By Marc J. Elzenbeck
When we last left our 3,500 pound purebred Holstein flight risk, we had upgraded the 4 foot high fence she had jumped, topping and criss-crossing it with electric wire. The group that hated the 100 mile-rated Zareba Energizer’s power included Leslie Lou “Minnie” Moo, her new calf Nettie, our dogs, their boss ravens, and me. It only took once. You could hear it pulse, and a wet cedar twig would spark on it. One morning in the rain I didn’t duck quite low enough under the gate. My jacket brushed the wire and it knocked me flat to the ground. Our pasture was as secure as Jurassic Park.
As Jeff Goldblum’s chaos scientist said in the movie, “Life will out.” At least one diabolical observer had noticed the obvious: a chain on a bolt was the only entry and exit, and the bolt was too short. Now, to say that cows have tongues is like saying Arnold Schwarzenegger has biceps. They can use their studded prehensile slabs to grip, wrap around and tear up reams of Timothy hay, and after watching us unlatch the gate a hundred times or so, she used that tongue to undo the chain and bolt, to do a Cowdini and navigate roads again to the nearest bull. This time she brought Nettie with her, who was 3 or 4 months old and still nursing.
Paradise Valley is only a mile or so away as the crow flies, and Farmer George, his bull and their hundred-plus pasture acres were accommodating. It was like sending your kids to a summer camp or your highly active in-laws to Europe. (Who are in the south of France right now. The city of Nice.) As summer waxed, we agreed to share any offspring and enjoyed 3 months or so of blessed grass-growing peace. Farmer George was an old hand with cows, however, and it didn’t take him long to say something about her being an oversized raging mutant, a less-than-ideal guest who repeatedly assaulted his Dexter bull. Whose lower stature, no matter how enthusiastic, was somewhat lacking.
After begging for a little more time, we used halters and ropes to walk our misunderstood romantic prize and her jaunty calf back into a newly bolted and locked pasture. Cowzilla was pregnant, so we indulged her accordingly. She ate with unbelievable gusto, growing even bigger and bossier. Mental note: acromegaly, which is what Andre the Giant had, might be a thing in bovines and I should have looked that up by now. Gestation for cows can vary by breed but is surprisingly similar to humans, about 280 days for Holsteins. Which would have put her calf into at least February, so when Christmas Break came up we left 1200 pounds of hay with a trusted young ranch hand and took the kids east to more sensible relatives.
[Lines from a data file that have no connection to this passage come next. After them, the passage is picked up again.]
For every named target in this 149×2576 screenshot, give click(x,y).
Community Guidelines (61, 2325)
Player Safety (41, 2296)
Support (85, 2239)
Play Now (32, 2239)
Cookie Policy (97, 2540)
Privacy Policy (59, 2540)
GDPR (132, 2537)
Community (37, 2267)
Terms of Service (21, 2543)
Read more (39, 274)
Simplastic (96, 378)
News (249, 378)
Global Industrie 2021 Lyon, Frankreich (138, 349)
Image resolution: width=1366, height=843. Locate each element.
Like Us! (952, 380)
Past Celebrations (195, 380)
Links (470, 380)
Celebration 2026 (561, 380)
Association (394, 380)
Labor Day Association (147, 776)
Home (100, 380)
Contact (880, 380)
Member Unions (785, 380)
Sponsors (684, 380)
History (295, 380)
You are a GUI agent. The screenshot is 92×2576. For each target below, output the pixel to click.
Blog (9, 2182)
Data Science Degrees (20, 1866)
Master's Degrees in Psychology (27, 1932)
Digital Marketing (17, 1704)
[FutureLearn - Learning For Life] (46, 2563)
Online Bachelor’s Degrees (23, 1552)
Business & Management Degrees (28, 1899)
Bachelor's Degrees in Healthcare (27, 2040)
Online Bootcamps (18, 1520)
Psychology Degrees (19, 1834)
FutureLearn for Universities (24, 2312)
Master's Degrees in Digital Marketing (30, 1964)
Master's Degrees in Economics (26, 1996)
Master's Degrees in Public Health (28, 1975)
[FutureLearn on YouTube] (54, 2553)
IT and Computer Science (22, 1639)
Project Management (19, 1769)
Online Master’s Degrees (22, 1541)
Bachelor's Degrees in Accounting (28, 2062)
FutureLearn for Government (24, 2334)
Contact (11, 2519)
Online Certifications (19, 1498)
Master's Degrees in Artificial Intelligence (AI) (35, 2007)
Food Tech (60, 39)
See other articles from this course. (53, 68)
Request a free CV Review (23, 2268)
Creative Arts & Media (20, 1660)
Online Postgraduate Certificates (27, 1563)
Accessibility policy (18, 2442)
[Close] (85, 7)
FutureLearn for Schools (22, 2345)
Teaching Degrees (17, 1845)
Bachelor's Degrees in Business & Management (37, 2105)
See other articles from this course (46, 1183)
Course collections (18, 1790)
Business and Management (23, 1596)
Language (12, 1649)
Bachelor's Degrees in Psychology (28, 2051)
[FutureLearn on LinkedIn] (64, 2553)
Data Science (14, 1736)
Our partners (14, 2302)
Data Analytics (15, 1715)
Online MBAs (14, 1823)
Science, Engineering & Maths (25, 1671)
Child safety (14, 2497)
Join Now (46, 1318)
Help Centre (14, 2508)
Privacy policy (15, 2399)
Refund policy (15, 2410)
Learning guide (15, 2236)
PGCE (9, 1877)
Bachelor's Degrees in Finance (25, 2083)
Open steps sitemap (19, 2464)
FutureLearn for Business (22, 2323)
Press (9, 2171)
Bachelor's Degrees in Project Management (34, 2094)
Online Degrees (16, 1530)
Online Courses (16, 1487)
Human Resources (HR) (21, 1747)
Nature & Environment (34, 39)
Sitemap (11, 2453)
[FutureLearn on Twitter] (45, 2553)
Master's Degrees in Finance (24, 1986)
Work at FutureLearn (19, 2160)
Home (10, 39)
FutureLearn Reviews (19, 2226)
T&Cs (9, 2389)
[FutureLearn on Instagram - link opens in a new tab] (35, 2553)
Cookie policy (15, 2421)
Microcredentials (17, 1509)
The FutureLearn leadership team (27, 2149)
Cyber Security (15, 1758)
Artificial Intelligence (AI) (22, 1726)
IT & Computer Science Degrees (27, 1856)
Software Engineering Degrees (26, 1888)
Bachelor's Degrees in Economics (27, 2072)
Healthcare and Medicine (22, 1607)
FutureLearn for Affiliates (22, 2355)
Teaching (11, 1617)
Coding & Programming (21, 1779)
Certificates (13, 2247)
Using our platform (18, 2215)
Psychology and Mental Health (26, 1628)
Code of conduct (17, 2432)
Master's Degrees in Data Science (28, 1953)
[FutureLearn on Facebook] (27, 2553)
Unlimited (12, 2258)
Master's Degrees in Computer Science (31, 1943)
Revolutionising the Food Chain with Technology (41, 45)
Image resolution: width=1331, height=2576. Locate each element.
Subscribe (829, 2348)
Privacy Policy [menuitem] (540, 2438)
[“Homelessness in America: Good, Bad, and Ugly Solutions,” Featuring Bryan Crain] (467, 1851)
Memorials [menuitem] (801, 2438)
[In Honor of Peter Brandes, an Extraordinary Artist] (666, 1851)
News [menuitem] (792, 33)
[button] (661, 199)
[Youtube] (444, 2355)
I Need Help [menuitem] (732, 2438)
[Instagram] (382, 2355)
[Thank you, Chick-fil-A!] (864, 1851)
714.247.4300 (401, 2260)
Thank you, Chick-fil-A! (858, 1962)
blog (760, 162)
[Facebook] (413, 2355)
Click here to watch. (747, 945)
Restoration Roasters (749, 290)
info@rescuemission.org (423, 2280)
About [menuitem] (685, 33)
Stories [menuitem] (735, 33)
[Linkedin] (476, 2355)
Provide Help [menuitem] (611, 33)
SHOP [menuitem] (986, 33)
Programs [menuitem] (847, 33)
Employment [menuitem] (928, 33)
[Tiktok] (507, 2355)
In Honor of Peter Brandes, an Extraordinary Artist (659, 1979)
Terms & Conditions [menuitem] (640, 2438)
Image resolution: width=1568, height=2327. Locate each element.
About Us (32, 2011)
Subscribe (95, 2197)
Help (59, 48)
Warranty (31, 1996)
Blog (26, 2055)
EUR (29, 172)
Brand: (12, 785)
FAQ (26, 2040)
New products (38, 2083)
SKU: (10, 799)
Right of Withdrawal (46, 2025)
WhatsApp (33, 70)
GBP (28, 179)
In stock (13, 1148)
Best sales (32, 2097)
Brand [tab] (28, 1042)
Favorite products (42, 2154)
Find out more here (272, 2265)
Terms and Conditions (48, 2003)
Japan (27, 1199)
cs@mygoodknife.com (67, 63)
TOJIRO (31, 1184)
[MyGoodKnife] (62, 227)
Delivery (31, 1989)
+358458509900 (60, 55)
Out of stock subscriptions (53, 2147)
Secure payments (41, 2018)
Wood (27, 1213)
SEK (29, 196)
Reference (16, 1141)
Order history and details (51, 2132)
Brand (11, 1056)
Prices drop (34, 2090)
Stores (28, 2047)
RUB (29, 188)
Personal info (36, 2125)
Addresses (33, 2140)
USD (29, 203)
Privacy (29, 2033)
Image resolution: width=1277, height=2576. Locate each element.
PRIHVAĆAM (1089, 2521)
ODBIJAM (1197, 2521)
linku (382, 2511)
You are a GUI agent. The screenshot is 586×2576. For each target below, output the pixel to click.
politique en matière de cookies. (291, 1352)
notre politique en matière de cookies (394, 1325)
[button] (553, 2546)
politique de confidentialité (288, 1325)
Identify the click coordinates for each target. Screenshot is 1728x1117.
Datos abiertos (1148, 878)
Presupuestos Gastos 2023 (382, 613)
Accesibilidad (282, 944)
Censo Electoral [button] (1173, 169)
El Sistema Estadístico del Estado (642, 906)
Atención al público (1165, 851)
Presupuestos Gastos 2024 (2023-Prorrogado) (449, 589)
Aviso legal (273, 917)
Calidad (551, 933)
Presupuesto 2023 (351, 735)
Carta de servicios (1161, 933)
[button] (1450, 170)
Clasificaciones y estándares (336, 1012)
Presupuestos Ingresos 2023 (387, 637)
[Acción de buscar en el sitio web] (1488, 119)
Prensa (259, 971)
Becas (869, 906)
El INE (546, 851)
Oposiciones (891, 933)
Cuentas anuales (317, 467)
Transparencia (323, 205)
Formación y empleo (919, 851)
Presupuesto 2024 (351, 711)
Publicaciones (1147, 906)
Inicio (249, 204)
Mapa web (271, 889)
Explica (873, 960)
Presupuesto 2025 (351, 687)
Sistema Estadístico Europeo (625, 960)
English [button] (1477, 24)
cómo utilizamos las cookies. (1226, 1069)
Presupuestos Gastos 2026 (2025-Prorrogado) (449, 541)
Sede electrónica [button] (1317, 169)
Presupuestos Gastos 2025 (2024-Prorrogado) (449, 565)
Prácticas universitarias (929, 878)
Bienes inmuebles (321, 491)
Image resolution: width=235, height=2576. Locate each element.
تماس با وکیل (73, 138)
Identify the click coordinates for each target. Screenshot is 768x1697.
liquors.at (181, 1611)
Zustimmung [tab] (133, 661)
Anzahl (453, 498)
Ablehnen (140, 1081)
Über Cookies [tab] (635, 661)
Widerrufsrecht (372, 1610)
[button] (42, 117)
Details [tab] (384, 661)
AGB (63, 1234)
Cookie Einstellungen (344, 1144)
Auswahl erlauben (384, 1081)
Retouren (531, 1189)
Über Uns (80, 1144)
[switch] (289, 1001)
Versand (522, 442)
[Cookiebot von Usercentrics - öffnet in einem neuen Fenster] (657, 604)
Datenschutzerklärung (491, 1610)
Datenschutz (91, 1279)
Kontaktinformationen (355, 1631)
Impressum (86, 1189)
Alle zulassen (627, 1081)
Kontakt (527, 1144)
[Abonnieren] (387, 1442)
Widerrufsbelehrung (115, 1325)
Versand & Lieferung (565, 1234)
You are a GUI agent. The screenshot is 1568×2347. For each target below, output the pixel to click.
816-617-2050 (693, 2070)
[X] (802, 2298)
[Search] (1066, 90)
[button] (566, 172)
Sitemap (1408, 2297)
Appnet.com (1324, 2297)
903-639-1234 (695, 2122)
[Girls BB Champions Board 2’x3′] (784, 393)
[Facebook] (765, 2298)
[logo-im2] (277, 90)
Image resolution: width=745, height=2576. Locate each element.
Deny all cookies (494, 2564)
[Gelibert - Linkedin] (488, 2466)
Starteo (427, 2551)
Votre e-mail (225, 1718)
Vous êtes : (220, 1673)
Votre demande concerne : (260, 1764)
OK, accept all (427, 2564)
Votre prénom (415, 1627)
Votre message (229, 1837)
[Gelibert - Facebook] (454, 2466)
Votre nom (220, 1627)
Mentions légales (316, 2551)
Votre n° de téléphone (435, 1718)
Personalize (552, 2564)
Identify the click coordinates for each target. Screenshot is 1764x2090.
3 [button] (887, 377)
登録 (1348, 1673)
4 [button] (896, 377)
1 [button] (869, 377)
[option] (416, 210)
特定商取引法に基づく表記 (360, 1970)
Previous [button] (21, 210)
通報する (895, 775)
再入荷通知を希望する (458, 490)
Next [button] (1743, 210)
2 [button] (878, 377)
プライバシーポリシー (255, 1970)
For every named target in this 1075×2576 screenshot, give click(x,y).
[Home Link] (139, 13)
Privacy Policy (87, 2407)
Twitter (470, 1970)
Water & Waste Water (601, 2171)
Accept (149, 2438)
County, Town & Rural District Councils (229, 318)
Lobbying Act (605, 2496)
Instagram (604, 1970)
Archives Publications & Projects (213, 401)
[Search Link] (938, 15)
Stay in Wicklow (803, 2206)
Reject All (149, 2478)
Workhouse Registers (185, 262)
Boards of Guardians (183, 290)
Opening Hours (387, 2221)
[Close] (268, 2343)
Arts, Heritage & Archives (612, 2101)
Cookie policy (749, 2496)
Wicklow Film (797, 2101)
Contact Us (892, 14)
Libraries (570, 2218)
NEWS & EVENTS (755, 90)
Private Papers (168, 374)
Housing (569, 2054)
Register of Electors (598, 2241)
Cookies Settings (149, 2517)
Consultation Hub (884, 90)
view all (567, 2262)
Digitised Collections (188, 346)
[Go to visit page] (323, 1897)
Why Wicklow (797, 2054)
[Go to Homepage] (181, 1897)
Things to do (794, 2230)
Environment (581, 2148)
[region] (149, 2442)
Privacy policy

On the night of December 21st a swirling, huge, light-flickering rain and storm system splashed all over the Olympic and Cascade ranges. Coming up on midnight, we were with our cousins past Issaquah near the foothills of Mount Si. We were drinking and dancing. The game was to pick the most ridiculous disco songs of all time, play them at top volume and deny middle age with emphasis on the Bee Gees, ABBA, and Rick James. At some point I noticed my phone ringing. It was our ranch hand.
I stepped out into the gale and we yelled at each other. Cowzilla had broken the whole fence down. She and Nettie came up to the bedroom where he and a Polish guest were together. She thumped her head on the outside shingles hard enough to make them come outside. The cows mooed and galloped alarm all up and down the quarter mile drive. The confused young couple followed and looked in the wind and dark to find what was wrong, finding nothing. When they had finally gave up and came back to the house, a glistening black calf they hadn’t noticed before was waiting for them on the porch.
They took her into the foyer onto the flagstone and wrapped her in towels. Nettie, who was still nursing, who was too young to get pregnant and too young to carry anything to term, had just given birth to a 28 pound preemie. We called her Solstice.